_Passage to read_
<<<<
Postby jco » Wed Jun 30, 2021 11:18 pm

Hello,
Mathimagics wrote:(...)
The fact that setting r2c2 = 8 or 9 actually leads to a contradiction in both cases, is simply evidence that this UR example is not a particularly good one.


A good example in this sense must come from a puzzle with more than one solution.
For a proper puzzle (having only one solution), if we ignore the pattern and perform only logically justified eliminations that pattern will be destroyed naturally in the resolution process (since the puzzle only admits one solution, that pattern can't be in the final configuration ... that would be a contradiction). If we force the pattern to stay at any stage of a proper puzzle, that would be possible only by performing a step along the way such that the only solution is no longer available (an incorrect step was performed). Again, if every step is logically correct, getting such pattern in the final configuration would contradict the fact that the puzzle was designed with one and only one solution. For a proper puzzle, we use the UR argument to get eliminations (i.e., knowing that the pattern is false, allows one to identify certain false candidates) that many times help solving quickly a proper puzzle. Of course the UR move isn't performed to avoid multiple solutions (that is impossible in a proper puzzle anyway).
>>>>
Entries on target coordinates:
<<<<
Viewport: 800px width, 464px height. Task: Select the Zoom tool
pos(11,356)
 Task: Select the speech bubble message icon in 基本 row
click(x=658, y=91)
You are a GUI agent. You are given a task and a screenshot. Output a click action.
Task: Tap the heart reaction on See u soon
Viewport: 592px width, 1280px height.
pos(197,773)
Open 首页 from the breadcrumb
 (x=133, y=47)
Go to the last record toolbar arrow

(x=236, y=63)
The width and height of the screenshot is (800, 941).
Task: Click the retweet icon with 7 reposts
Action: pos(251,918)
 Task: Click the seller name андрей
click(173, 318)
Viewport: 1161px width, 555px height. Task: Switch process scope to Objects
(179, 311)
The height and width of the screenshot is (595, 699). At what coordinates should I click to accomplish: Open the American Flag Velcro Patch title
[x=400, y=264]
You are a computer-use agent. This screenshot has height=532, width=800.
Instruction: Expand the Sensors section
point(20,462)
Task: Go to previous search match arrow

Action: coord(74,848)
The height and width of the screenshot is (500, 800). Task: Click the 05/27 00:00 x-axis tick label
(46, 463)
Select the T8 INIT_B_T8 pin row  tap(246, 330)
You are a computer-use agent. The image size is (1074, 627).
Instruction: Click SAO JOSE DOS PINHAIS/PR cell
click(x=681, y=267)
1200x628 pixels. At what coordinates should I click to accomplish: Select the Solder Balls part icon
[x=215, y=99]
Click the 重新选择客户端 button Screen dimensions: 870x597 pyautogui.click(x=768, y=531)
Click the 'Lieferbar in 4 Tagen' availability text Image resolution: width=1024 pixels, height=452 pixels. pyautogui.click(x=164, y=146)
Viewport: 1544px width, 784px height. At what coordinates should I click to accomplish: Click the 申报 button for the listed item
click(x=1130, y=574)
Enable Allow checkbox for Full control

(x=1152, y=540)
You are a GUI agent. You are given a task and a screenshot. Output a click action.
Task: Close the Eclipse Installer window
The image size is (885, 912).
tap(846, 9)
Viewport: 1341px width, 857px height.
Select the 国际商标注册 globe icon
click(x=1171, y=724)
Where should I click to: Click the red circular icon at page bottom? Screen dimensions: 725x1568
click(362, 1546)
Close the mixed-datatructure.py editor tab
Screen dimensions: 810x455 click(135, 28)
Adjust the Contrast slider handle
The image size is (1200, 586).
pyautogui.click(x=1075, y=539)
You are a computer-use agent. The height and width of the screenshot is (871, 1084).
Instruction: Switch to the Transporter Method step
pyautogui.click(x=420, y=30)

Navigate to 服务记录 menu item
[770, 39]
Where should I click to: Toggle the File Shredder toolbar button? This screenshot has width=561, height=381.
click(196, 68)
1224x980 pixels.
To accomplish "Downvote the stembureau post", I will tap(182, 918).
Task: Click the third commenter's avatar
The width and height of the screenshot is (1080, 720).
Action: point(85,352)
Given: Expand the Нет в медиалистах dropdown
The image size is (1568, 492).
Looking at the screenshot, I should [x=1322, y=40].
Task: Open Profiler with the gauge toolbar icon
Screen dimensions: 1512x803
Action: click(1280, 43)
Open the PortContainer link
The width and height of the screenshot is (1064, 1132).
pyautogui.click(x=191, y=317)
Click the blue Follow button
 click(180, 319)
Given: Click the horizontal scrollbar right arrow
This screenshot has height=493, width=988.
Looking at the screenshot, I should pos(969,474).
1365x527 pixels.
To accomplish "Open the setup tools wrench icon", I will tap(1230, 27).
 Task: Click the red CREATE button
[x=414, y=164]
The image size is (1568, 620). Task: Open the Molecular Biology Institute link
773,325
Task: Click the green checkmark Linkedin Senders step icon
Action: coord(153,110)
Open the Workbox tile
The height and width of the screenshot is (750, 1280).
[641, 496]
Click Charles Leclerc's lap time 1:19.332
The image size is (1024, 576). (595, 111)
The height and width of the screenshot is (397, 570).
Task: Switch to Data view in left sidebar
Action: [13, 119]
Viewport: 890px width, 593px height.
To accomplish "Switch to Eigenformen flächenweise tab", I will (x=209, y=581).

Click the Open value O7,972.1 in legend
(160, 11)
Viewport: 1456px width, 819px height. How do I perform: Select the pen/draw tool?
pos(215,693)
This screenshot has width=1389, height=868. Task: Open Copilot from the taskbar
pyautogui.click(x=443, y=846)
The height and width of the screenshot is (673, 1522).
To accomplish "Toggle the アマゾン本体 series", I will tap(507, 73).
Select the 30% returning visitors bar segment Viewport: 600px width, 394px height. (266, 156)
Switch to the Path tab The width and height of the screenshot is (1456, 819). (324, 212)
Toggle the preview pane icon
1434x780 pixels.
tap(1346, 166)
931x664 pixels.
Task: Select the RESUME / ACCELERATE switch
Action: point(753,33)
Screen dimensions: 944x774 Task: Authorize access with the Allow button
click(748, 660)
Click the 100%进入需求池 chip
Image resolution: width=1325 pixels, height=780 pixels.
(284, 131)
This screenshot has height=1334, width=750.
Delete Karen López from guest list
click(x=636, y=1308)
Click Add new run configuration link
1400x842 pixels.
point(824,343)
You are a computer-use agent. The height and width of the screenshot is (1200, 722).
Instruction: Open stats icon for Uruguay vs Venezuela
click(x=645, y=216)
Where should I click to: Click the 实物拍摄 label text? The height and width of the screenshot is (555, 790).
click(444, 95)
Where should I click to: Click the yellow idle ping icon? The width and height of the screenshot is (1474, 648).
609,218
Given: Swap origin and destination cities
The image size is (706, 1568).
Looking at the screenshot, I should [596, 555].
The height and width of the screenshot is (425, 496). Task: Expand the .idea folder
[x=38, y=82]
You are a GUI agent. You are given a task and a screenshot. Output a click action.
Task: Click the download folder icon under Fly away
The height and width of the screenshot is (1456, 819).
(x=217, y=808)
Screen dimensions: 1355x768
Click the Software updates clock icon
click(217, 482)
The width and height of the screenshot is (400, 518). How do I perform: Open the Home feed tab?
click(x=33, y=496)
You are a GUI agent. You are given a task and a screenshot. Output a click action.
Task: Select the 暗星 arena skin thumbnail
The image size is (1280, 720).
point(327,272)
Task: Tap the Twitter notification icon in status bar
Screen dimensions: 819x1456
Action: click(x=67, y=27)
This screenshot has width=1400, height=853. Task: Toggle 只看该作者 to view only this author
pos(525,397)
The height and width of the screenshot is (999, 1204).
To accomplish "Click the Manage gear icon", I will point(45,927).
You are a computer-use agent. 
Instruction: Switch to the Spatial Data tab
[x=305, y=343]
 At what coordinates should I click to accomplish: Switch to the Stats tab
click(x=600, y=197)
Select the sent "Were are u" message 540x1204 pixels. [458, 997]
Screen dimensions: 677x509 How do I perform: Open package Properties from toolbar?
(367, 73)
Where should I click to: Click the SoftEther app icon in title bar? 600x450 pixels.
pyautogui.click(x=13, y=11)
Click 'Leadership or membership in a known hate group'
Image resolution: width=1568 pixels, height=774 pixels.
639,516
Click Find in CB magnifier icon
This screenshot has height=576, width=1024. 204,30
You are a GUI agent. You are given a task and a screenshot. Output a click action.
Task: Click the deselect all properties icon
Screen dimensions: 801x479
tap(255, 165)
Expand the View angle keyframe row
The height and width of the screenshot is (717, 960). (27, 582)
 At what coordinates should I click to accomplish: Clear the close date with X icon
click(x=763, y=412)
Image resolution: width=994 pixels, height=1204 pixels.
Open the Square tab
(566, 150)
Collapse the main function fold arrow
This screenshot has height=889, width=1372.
>>>>
_What the task asks_
Copy the forum post on Sudoku patterns from "The fact that setting" to "particularly good one.", swapping "UR example" for "unique rectangle example".

_Written solution_
The fact that setting r2c2 = 8 or 9 actually leads to a contradiction in both cases, is simply evidence that this unique rectangle example is not a particularly good one.